I sit at Tavernaccia—a restaurant I never would have found were I not staying around the corner, and with which I have fallen in love, sipping an amaro (bitter, herbal liquor—no, it’s nothing like jaeger) and digesting after a “light” dinner of prosciutto e melone with focaccia.
I am so satisfied with my dining experience that I feel an inescapable compulsion to write about it.
There is something about prosciutto e melone that has won my deep appreciation over the past couple years.
The melon almost candy-sweet against the raw pungency of the prosciutto. The tough chew of the meat giving way to the yielding softness of summer fruit. The almost intellectual pleasure of trying to maintain a perfect balance of the two right up to the last bite (or is that just me?).
A dish like this is a haiku. Three lines: prosciutto, melon, olive oil. (Maybe a dusting of sea salt and a side of focaccia, but that’s just proverbial gravy.) Perfect symmetry in simplicity.
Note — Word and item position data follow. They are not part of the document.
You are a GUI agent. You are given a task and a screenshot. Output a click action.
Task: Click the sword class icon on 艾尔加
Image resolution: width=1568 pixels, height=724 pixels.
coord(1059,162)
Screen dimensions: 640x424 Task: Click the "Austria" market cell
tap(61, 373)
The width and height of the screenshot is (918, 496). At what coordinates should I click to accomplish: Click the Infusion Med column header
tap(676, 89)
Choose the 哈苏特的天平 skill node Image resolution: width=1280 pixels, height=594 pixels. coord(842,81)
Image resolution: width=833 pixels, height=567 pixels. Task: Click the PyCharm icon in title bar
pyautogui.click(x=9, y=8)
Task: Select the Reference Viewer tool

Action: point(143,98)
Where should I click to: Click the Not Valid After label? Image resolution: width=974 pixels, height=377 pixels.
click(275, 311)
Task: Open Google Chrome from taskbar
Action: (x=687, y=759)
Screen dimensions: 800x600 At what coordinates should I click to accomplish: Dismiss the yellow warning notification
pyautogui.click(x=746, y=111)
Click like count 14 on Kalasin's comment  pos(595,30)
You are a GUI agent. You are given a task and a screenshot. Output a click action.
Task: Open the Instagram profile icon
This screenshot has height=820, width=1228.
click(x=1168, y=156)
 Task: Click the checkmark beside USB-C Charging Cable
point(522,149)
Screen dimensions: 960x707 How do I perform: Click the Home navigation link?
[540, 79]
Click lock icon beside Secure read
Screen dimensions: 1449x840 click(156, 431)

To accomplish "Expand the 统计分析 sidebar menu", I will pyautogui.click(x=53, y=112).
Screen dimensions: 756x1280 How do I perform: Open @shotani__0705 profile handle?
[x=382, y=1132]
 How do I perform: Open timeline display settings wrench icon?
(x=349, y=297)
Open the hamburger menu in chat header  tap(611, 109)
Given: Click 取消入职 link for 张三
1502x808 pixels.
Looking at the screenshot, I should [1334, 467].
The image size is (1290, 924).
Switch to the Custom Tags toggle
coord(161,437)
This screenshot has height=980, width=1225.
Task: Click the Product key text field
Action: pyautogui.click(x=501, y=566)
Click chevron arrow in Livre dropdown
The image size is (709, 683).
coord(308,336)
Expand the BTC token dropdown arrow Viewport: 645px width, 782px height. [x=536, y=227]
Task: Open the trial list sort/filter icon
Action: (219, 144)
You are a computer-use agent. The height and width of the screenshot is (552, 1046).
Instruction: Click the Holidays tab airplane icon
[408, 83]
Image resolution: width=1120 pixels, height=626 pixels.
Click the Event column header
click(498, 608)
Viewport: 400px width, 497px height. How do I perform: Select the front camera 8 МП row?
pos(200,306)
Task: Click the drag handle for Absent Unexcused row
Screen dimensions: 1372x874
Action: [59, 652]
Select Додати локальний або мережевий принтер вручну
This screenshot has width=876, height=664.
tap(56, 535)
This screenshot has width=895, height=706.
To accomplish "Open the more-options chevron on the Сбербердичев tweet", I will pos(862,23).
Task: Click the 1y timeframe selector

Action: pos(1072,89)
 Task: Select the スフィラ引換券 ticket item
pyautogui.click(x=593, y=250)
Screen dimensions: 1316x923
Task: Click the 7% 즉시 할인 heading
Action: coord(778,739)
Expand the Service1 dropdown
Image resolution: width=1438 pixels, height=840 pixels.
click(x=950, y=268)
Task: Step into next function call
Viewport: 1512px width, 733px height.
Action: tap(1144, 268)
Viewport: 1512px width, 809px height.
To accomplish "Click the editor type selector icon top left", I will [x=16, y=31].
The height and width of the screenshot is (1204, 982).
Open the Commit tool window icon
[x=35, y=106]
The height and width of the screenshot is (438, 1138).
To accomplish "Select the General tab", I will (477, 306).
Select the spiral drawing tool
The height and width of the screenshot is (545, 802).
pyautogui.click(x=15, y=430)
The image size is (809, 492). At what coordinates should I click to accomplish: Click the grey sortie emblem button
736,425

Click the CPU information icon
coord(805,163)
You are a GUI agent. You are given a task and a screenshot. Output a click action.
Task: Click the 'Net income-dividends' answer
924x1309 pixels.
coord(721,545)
Oh yes, I would recommend it—Mi racommando, like the waiter said, though I have never managed to understand the exact intricacies of the phrase.
The melon (canteloupe) can be substituted with fresh figs, which creates an equally perfect culinary haiku.
Here is the recipe:
Canteloupe or fresh figs (or both!)
Raw Prosciutto (high quality and sliced very thin)
Olive Oil (the good stuff you can really taste)
To prepare, layer slices of melon or fig over prosciutto, sprinkle with sea salt and drizzle with olive oil. Serve with fresh bread or focaccia.
(Alternately, you can wrap slices of prosciutto around pieces of melon to create bite-sized appetizers—perfect for hors d’oeuvres!)
This is the kind of dish best enjoyed sitting down with no distractions and maybe a glass of wine. Some foods lend themselves to multi-tasking. This is not one of them.
Perfect symmetry in simplicity. What’s better?